Perubahan iklim tidak hanya menciptakan ketidakpastian cuaca, tetapi juga memperlihatkan bahwa rantai pasokan global masih rentan terhadap tekanan lingkungan. Insiden yang dahulu dianggap terisolasi kini muncul secara berulang, menimbulkan gangguan signifikan bagi distribusi barang, ketersediaan komoditas, dan stabilitas harga di pasar internasional.

Cuaca Ekstrem Jadi Tantangan Baru Logistik Global

Cuaca ekstrem yang diperparah oleh perubahan iklim mendorong bisnis untuk menyadari bahwa ketahanan rantai pasok memerlukan tindakan lingkungan yang nyata, di samping adaptasi operasional. Dunia usaha mulai memahami bahwa gangguan iklim bukan lagi sekadar tantangan profesional, melainkan sinyal kuat bahwa praktik rantai pasok membutuhkan pembaruan mendasar.

Gangguan yang terjadi secara berkala kini berdampak langsung pada sektor logistik global. Peneliti yang mempelajari pola cuaca di sepanjang jalur perdagangan dunia mencatat bahwa gangguan cuaca semakin intensif di seluruh rantai pasokan global. Volatilitas iklim meningkat, baik dari sisi frekuensi, tingkat keparahan, maupun jangkauan geografis.

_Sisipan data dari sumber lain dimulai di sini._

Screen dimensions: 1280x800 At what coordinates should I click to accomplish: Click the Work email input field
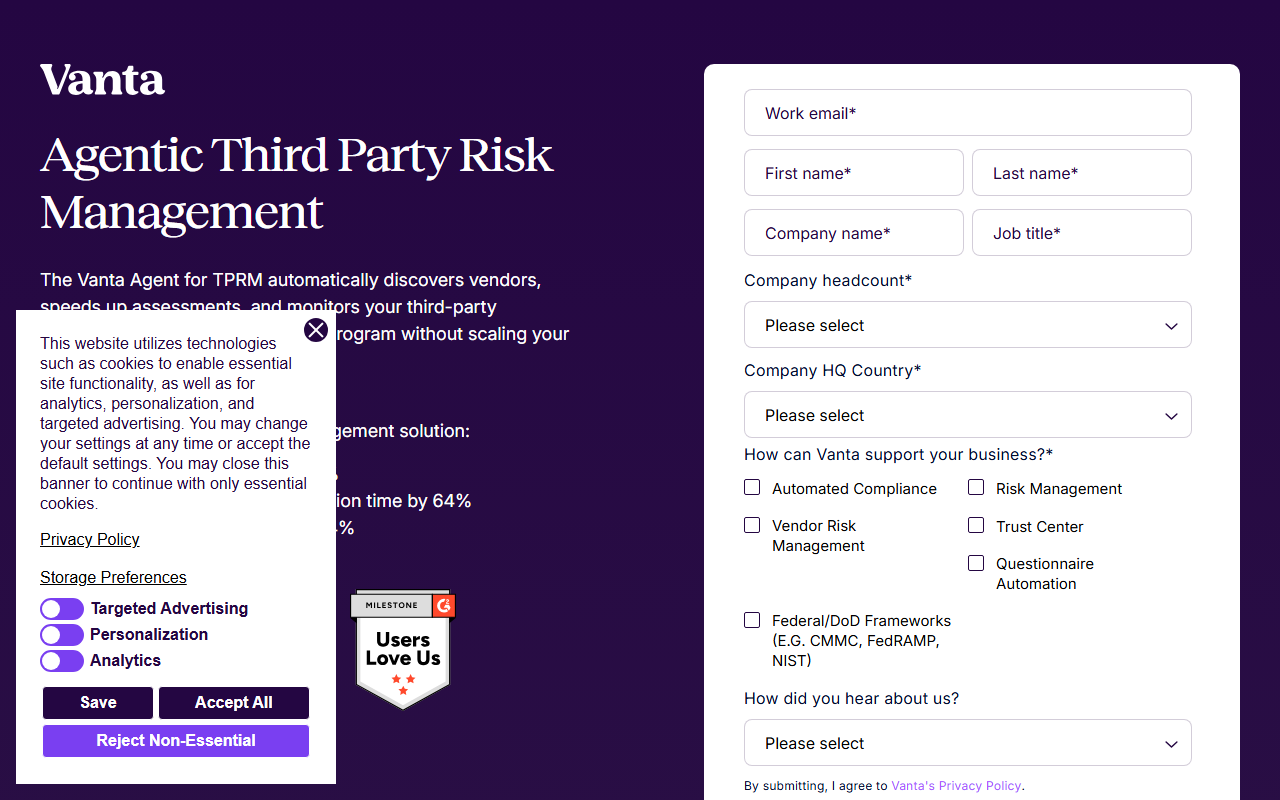968,113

Para ilmuwan iklim memperingatkan bahwa kejadian cuaca ekstrem akan terus meningkat seiring naiknya suhu global. Kondisi ini berpotensi menjadikan turbulensi rantai pasokan sebagai gangguan yang bersifat konstan, bukan lagi kejadian luar biasa.

Dampak Langsung pada Komoditas dan Pangan Dunia

Dampak cuaca ekstrem terhadap rantai pasokan paling terasa pada sektor barang mudah rusak dan komoditas pangan. Menurut laporan DP World, dalam tiga tahun terakhir pemilik kargo di sektor barang mudah rusak mengalami gangguan terkait iklim hingga mencapai 93%.

Sekitar 75% pemilik kargo menghadapi kekurangan hasil panen akibat perubahan iklim. Selain itu, 35% terdampak oleh kekeringan di Terusan Panama, sementara 27% lainnya menghadapi masalah akibat rendahnya permukaan air di Sungai Rhine.

“Volatilitas iklim mengubah cara makanan bergerak melintasi perbatasan,” ujar Wakil Presiden Global Bidang Produk Mudah Rusak dan Pertanian di DP World, Alferd Whitman.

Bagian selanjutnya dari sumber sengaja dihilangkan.